The Trenum Family for Washingtonian

Washingtonian Magazine asked me to shoot a portrait of a family that had suffered an unbelievable tragedy.  Their son- a bright, happy, handsome and popular kid- took his own life after he sustained a concussion during a football game.  The story itself (here) is an outstanding longform piece by writer Patrick Hruby.

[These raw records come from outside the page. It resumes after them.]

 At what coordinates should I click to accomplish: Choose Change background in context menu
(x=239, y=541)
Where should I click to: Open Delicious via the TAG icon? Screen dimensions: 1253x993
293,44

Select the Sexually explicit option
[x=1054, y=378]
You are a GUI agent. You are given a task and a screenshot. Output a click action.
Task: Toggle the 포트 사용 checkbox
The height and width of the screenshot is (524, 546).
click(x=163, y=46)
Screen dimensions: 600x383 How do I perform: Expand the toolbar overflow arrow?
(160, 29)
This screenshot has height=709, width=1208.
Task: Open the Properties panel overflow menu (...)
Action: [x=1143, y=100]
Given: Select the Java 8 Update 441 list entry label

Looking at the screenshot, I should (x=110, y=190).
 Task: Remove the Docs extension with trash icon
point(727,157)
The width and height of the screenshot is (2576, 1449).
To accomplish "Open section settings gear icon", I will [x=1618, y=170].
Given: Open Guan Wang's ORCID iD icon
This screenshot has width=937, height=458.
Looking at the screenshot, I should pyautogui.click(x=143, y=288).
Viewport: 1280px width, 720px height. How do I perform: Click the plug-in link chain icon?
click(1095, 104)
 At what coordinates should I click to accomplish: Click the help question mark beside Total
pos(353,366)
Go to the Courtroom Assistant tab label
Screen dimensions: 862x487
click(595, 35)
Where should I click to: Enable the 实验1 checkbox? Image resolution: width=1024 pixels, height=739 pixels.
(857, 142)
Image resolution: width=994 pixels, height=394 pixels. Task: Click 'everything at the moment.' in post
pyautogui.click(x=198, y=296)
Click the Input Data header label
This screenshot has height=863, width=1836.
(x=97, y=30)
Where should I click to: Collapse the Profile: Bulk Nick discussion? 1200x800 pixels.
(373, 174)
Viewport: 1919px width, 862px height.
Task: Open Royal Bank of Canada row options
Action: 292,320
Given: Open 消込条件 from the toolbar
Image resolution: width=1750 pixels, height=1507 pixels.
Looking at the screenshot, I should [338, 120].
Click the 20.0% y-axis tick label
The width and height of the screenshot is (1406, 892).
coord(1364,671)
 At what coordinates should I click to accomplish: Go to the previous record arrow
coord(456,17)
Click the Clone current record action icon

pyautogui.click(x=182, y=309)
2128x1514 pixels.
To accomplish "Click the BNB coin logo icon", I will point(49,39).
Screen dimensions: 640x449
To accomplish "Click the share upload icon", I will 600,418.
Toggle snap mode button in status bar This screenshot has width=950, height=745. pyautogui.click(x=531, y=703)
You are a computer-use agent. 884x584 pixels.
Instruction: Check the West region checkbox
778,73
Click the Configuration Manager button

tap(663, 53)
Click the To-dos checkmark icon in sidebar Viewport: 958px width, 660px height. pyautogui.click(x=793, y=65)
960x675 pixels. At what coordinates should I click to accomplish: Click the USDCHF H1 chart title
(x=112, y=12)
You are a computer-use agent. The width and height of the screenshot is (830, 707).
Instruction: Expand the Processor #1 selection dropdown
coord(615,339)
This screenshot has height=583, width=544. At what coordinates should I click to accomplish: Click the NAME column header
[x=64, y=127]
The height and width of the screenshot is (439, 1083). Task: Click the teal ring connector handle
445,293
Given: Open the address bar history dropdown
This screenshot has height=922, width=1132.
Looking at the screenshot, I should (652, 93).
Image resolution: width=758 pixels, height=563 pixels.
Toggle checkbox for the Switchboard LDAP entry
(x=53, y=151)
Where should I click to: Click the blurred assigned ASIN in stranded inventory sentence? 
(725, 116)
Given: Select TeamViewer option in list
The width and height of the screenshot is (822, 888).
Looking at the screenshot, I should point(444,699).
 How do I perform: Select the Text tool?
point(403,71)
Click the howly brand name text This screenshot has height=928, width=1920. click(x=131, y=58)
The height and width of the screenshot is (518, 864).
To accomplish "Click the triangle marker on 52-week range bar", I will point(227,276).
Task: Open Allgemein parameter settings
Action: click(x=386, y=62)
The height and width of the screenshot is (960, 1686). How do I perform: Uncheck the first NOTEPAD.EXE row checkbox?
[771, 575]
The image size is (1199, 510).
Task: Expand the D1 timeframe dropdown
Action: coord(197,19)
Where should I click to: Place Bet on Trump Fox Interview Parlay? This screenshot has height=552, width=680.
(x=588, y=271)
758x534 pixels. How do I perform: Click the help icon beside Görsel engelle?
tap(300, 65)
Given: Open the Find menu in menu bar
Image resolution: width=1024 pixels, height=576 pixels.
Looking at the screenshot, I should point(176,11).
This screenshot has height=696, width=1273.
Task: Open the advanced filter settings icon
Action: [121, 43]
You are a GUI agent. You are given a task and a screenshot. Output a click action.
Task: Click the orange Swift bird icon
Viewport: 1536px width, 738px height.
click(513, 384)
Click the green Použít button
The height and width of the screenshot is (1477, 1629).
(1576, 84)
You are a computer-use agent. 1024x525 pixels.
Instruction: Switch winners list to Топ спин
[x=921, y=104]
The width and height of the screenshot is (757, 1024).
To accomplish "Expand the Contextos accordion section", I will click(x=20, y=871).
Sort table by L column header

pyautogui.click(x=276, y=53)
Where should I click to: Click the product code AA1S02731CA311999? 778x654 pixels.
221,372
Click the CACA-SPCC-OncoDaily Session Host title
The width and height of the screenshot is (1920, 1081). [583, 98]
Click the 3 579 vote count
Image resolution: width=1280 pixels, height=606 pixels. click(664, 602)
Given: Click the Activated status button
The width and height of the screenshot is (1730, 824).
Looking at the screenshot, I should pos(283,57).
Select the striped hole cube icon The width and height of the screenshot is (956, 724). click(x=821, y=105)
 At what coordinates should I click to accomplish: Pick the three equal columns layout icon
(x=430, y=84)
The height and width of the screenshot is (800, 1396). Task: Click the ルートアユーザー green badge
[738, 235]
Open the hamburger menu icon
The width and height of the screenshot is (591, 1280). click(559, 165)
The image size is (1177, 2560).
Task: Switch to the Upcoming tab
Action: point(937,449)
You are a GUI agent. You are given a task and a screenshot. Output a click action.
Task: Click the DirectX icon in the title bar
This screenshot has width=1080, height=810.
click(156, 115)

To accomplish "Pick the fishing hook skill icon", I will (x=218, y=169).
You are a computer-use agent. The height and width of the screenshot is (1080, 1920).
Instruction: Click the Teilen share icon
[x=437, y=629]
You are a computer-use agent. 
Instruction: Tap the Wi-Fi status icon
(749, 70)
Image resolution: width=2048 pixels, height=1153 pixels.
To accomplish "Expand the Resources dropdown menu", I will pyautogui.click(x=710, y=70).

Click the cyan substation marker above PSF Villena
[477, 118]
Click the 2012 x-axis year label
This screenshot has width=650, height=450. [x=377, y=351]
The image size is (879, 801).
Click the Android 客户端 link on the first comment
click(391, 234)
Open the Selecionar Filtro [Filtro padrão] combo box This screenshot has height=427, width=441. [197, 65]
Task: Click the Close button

I never really know which assignments will affect me more than others.  Everyone’s pain and story is unique, but mostly a journalist is able to block the acute agonies of others so that they may do the stories justice, report with a clear mind and protect their own psyches to a certain extent.  I practically walked into this loving family’s home on autopilot, being sensitive to the situation, but with my emotional defenses firmly in place.  Mrs. Trenum showed me to her son’s room, the magazine’s requested location for the portrait, and left me and my assistant to set up.  He had taken his life in that room, and it remained almost exactly as it had on the day he died- the bed was unmade, his clothes remained in the closet, mementos of his life adorned the walls and shelves. As we quietly set up the lights, the weight of it all came crashing down.  Earlier in the year, I had suffered my own concussion and had dealt with weeks of headaches, confusion, memory loss and depression.  This story reinforced how fragile we all are and just how delicate the human brain is.  For many, including myself, youth comes with the blessing and the curse of a sense of immortality- that we are the stars of our own tales and nothing too bad can happen to us.  This year in particular I’ve observed through my own experiences and the tragedies of others the degree to which it is all so fleeting and tenuous.  That I have my health and I have people in my life who I care for and who care for me is an unbelievable streak of good fortune.  Some would call it a blessing.  My heart aches for the Trenum family, but I must thank them for indirectly reminding me to never take life, love and health for granted.